As I mentioned last night, the best a single die can hope to achieve is the uncertainty reduction of about 2.58 bits.  That's its maximum entropy.  The formula is $\sum_{i=1}^6 p_i \log p_i$.  This quantity is purely a function of the probability distribution, as you can see, but you should remember I chose colours as elementary outcomes partly because there's no natural mapping on to a number.  In this sense information is more fundamental than expectation, which I'll mention more of in another posting.  

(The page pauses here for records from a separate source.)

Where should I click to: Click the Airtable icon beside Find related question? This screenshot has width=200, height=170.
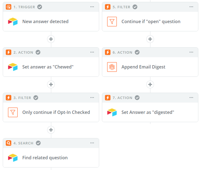click(13, 158)
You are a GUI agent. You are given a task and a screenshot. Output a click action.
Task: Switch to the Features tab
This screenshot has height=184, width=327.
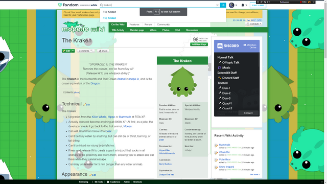134,25
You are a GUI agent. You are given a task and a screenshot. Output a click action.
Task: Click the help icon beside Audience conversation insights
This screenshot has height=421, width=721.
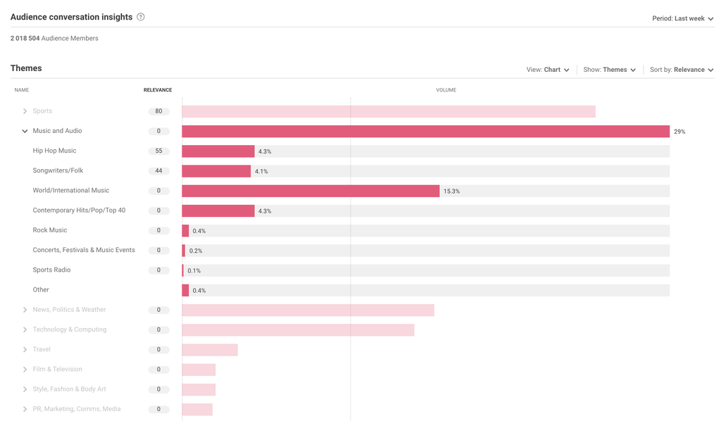click(x=141, y=17)
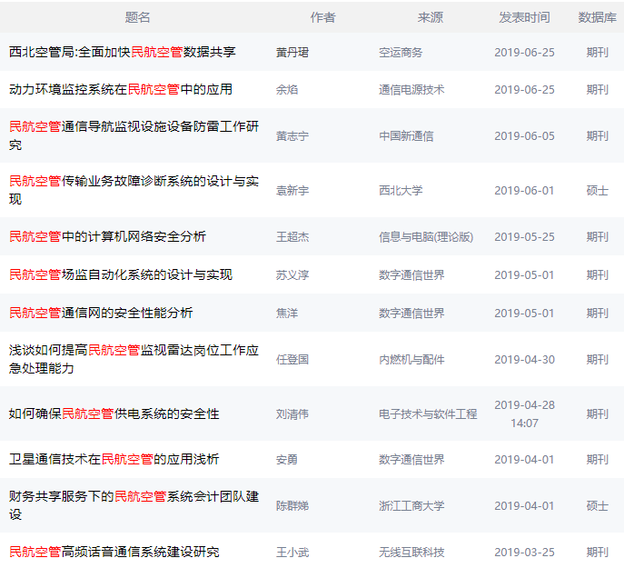Click author name 黄丹珺
The image size is (624, 568).
click(292, 53)
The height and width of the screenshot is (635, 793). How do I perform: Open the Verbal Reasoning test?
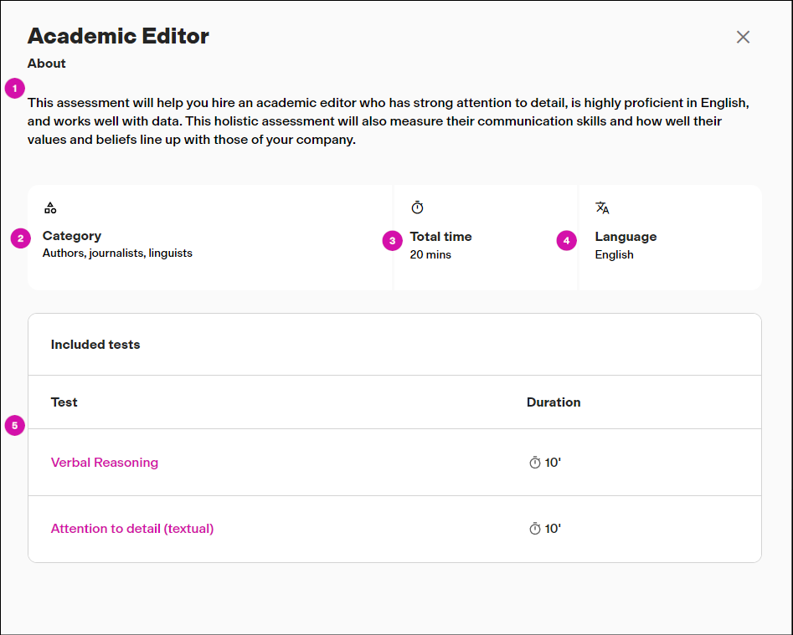[105, 462]
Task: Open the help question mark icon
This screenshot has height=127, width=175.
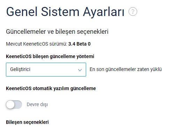Action: tap(133, 11)
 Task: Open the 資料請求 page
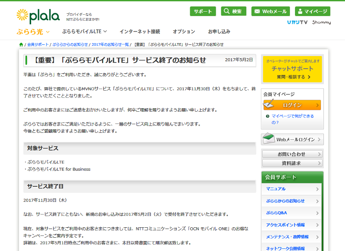click(292, 163)
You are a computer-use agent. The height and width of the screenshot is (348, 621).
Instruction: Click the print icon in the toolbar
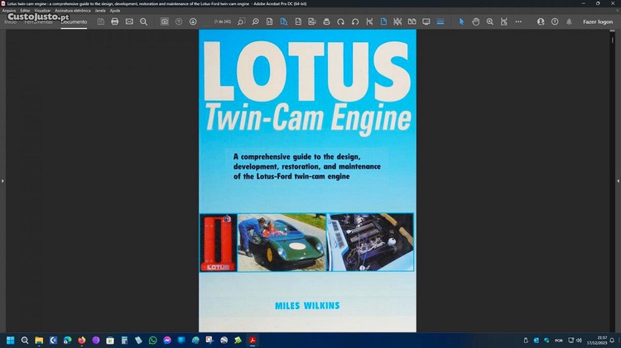click(x=115, y=21)
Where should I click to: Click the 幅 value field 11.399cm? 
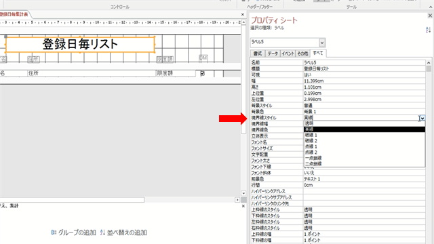point(364,81)
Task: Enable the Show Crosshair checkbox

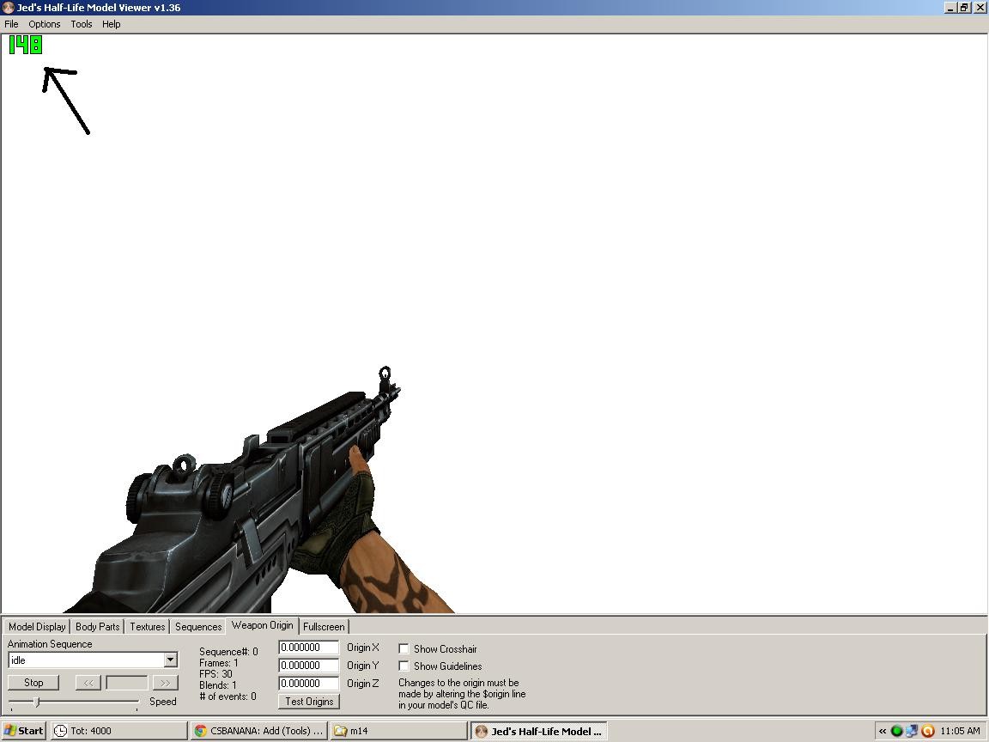Action: click(x=403, y=649)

My thought experiment of multiple people looking at the result of a randomisation machine's single run and seeing different (non-elementary) outcomes is clearer in the act of picking a random playing card.  Participant 1 sees a Queen of Hearts, another sees a Queen, another sees a Heart, another sees a Heart, another sees a Face card, etc.  And those are only the 'semantically coherent' equivalent equivalence classes - there are in face a whole bunch more.